Spring brings bugs, sun and politics

Published 8:58 am Wednesday, April 26, 2017

Spring, and all her traditions, is upon us
You can tell spring is really here because the love bugs are back.
Though the bugs’ ubiquity and their tendency to splatter onto windshields is less than ideal, there is something to be said for the Gulf Coast’s annual bug infestation. I like to think of it sort of as a low-rent monarch migration.
Bugs aside, at least it’s stopped raining. After our soggy winter, the sunny days and dry evenings are perfect for sitting outside, firing up the grill and enjoying the sunset. Spring, at last, is here.
But of course the season does bring more than love bugs and evenings by the grill.
As I type this there’s a potential federal government shutdown looming in Washington and there is a mad scramble to ram more than a few bad bills through both houses of government in Austin.
While springtime discord in our nation’s capitol is perhaps nothing new, it is remarkable that, even with a single party in control, the confusion and discord continue anyway, not unlike the love bugs’ annual ritual.
There is no joy in mocking the legislative process, but when one sees such monumental issues such as international diplomacy, health care and tax reform brushed aside as though millions of lives do not hang in the balance, it is stupefying. For instance, the federal government’s data shows that national health expenditures account for nearly 20 percent of our GDP and Medicare, the socialized program for senior citizens, accounts for about 20 percent of that. Medicare, of course, is funded through payroll taxes and so talks of big health care overhauls and tax overhauls without any details should be alarming.
I don’t know where our local representatives stand on these issues. During the two-week Easter holiday, if Rep. Randy Weber stopped by Port Arthur to have a town hall, he didn’t tell me about it.

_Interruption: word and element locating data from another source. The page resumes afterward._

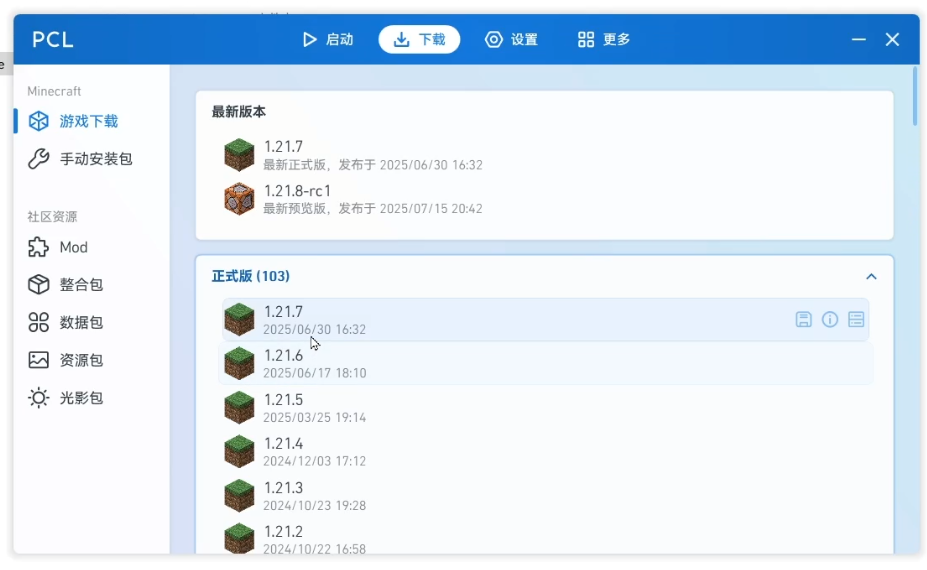927x570 pixels.
Task: Open the info icon for version 1.21.7
Action: click(830, 320)
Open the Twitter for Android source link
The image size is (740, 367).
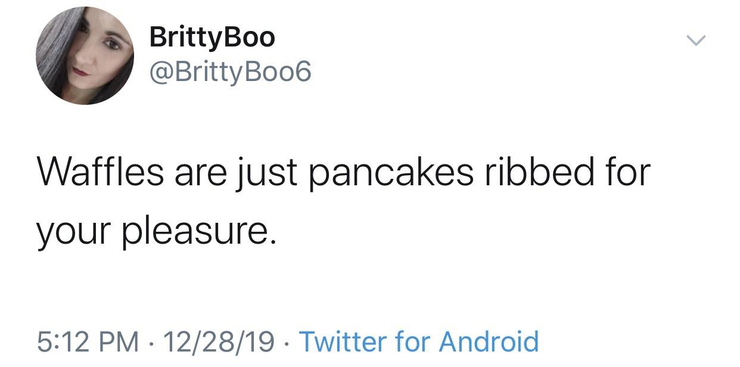419,341
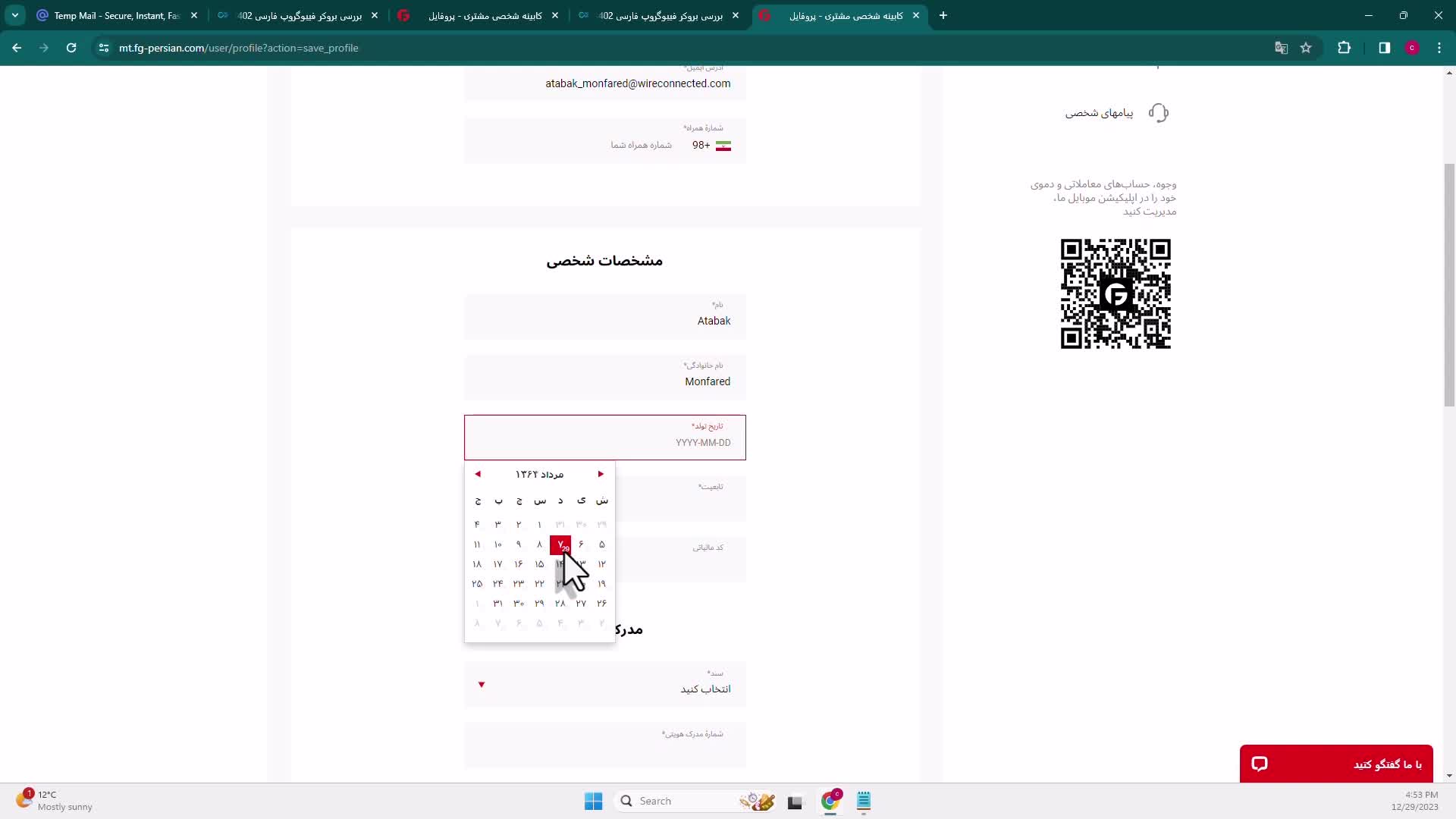Reload the page with refresh icon

pyautogui.click(x=71, y=48)
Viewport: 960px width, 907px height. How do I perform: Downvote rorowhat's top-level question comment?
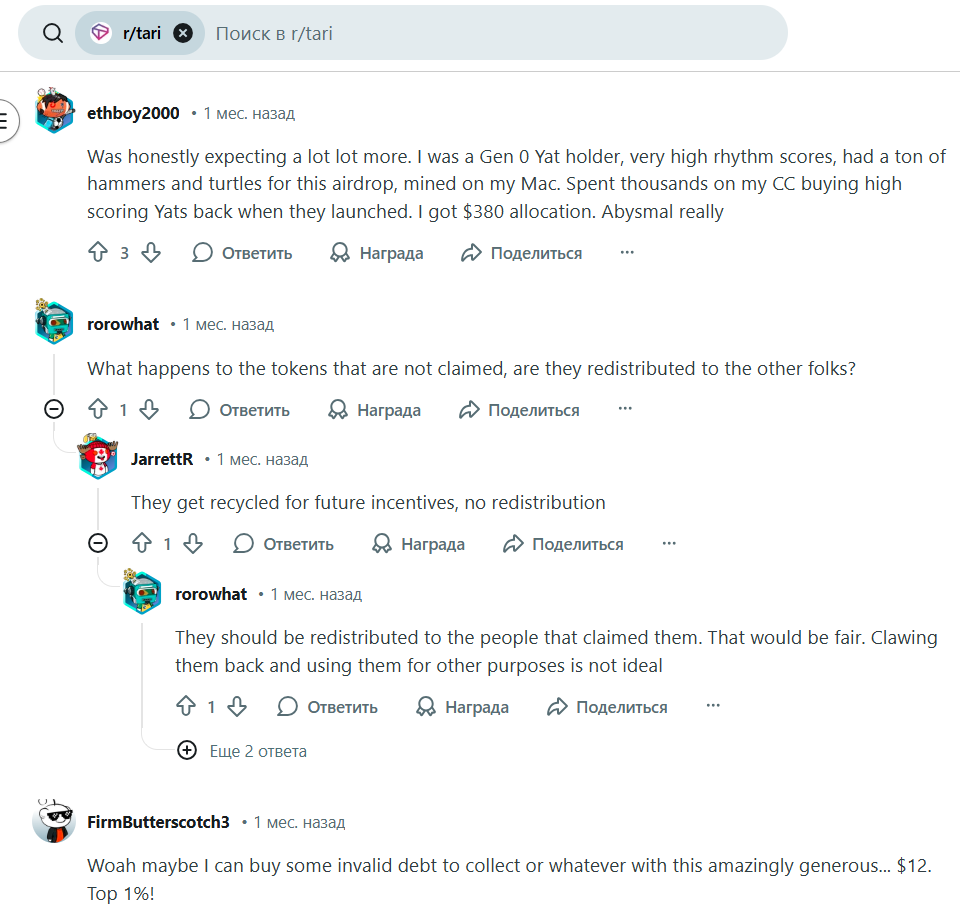click(149, 410)
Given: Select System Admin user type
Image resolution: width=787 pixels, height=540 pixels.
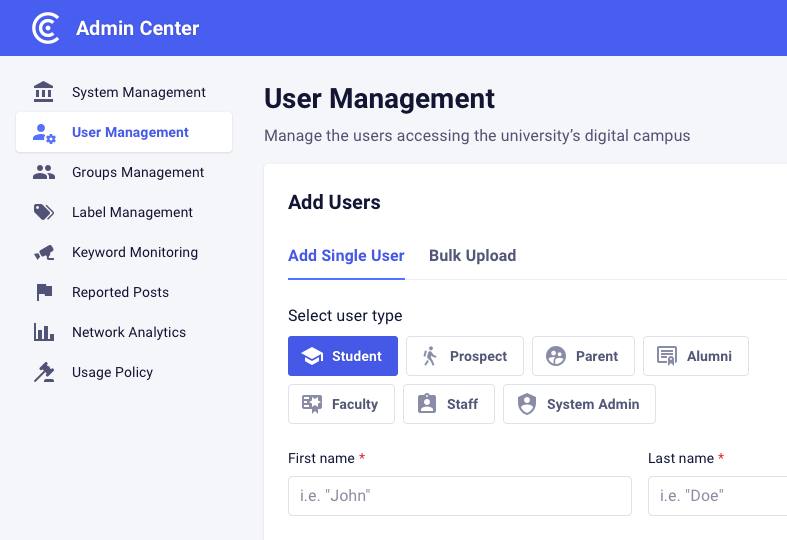Looking at the screenshot, I should (x=579, y=404).
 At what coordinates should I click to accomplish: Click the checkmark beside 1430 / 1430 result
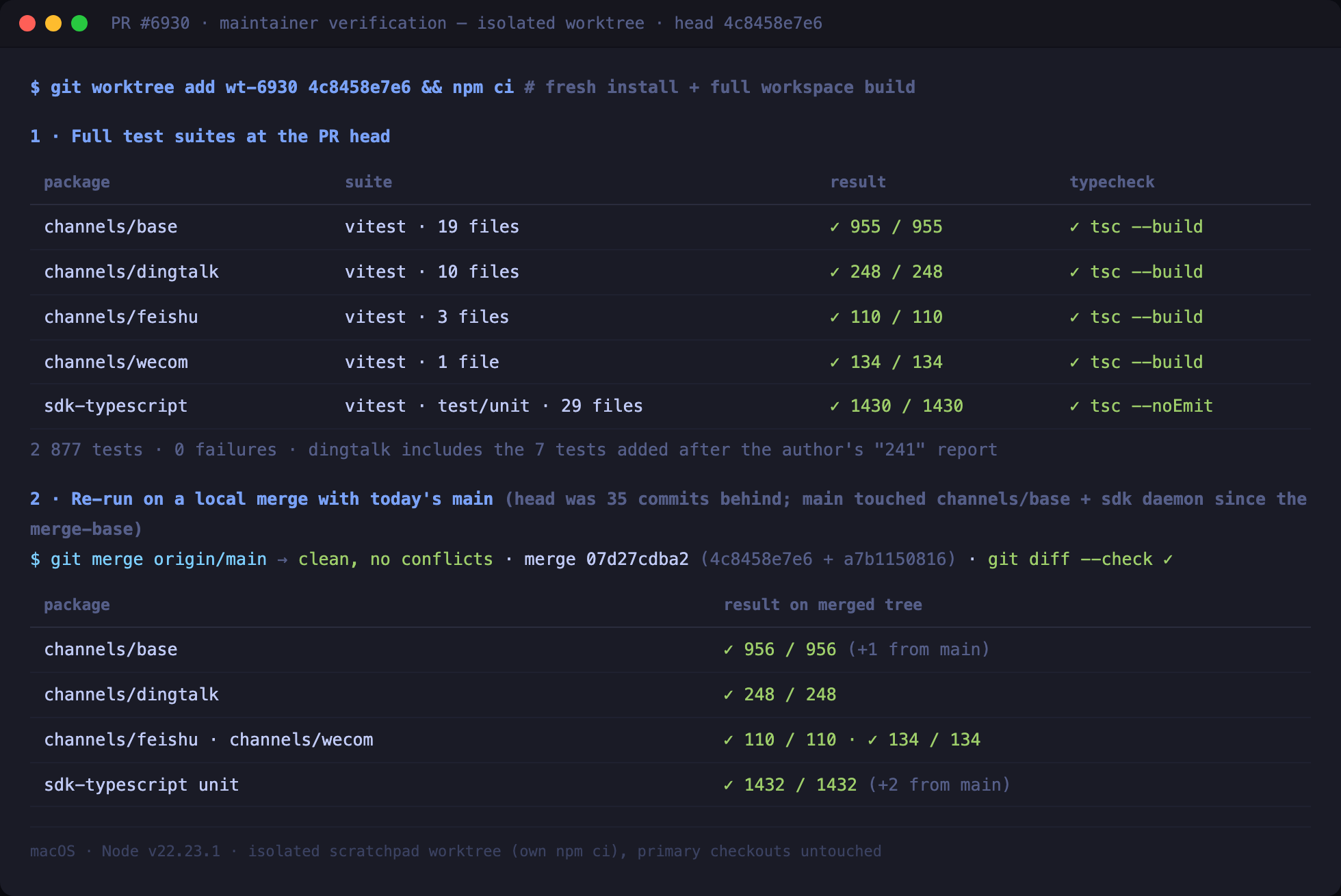point(835,406)
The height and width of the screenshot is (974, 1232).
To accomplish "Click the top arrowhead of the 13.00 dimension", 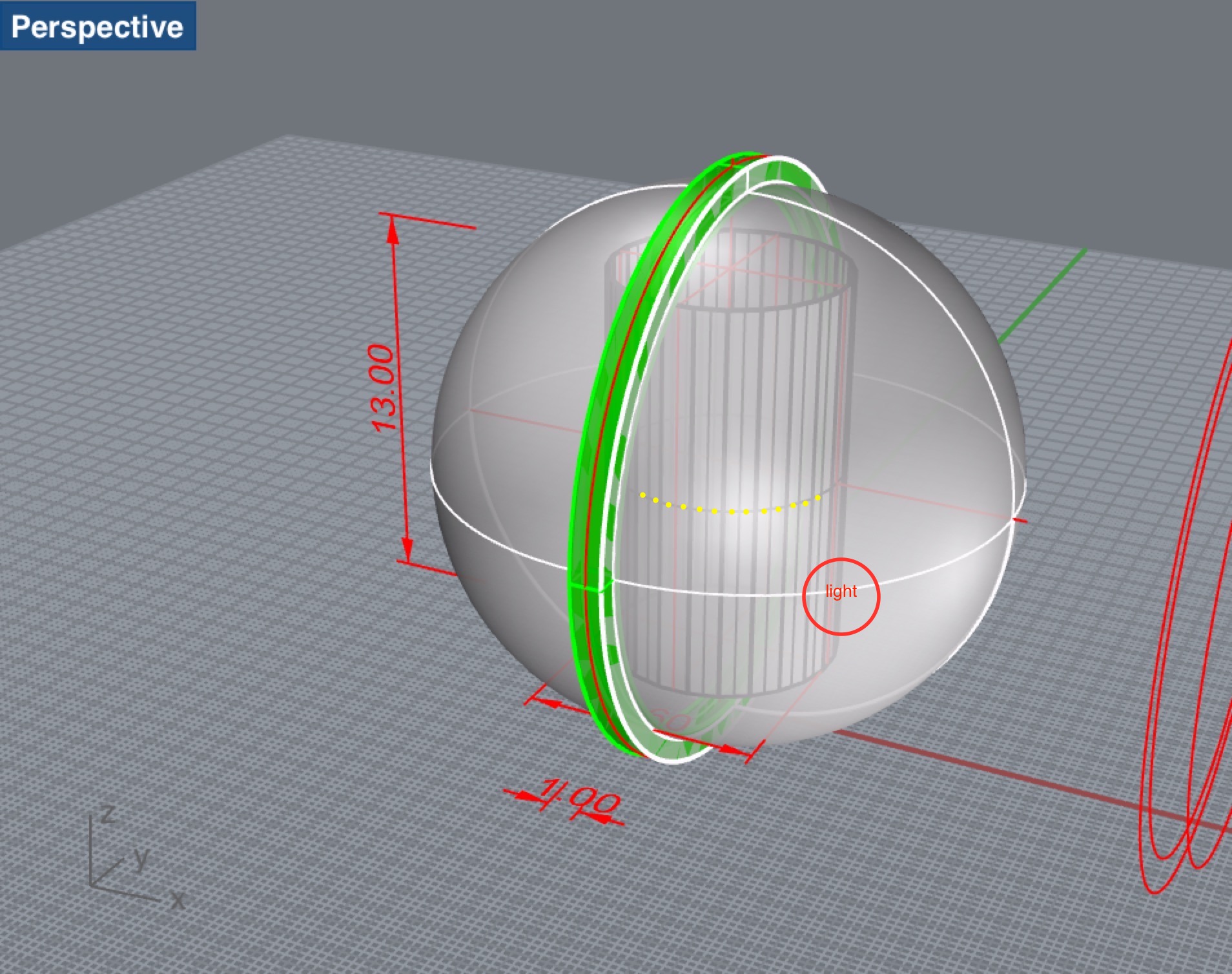I will tap(393, 229).
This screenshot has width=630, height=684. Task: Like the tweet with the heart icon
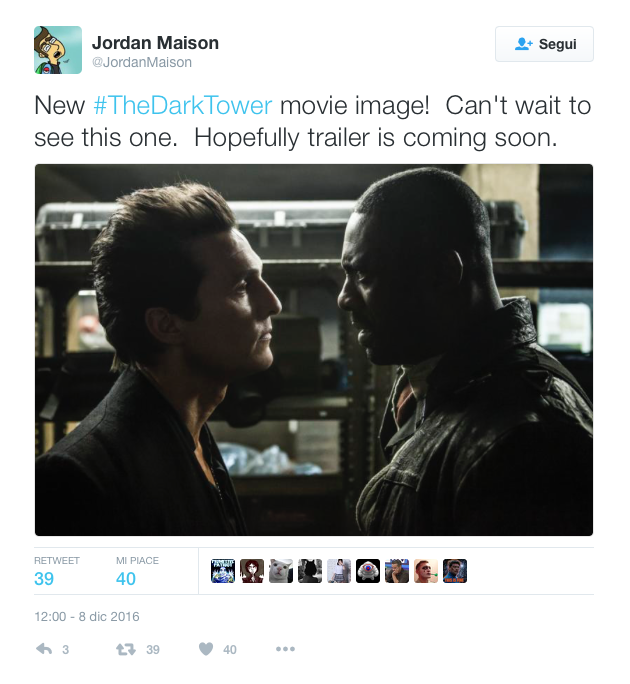tap(206, 649)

Any fair-minded person would like accountability and would like to know our tax money is being well spent and would favor fair social policies but, again, it’s hard to support a reform if you don’t know what reform looks like.
Of course, if you don’t know what the reform looks like, you’ll never know if it happens and so much better for the person who promised you reform in the first place.
To be fair, the president at least said he would unveil details of his proposed tax cut today, so maybe there will be detail there. Maybe.
But so far, there seems to be a troubling habit of our leadership promising big things, using bold words and then … nothing. So, at a time when, according to Tuesday’s New York Times, the middle class has been shrinking for the last 20 years, big promises and bold words don’t meant much.
Sure, we need a simpler tax code. There are good arguments, too, for cutting the corporate tax rate. However, at the end of the day, there are governmental goods and services we, as a country, need even if we, as individuals, don’t like those goods and services and do not use them. At the end of the day, somebody has to pay for this stuff and it’s not fair to simply shift the burden to the states.
Huey Long once said, “I would describe a demagogue as a politician who don’t keep his promises.”
So, we wait and we will see what the details look like and we will see whether promises will be kept.
Jesse Wright is editor of The Port Arthur News.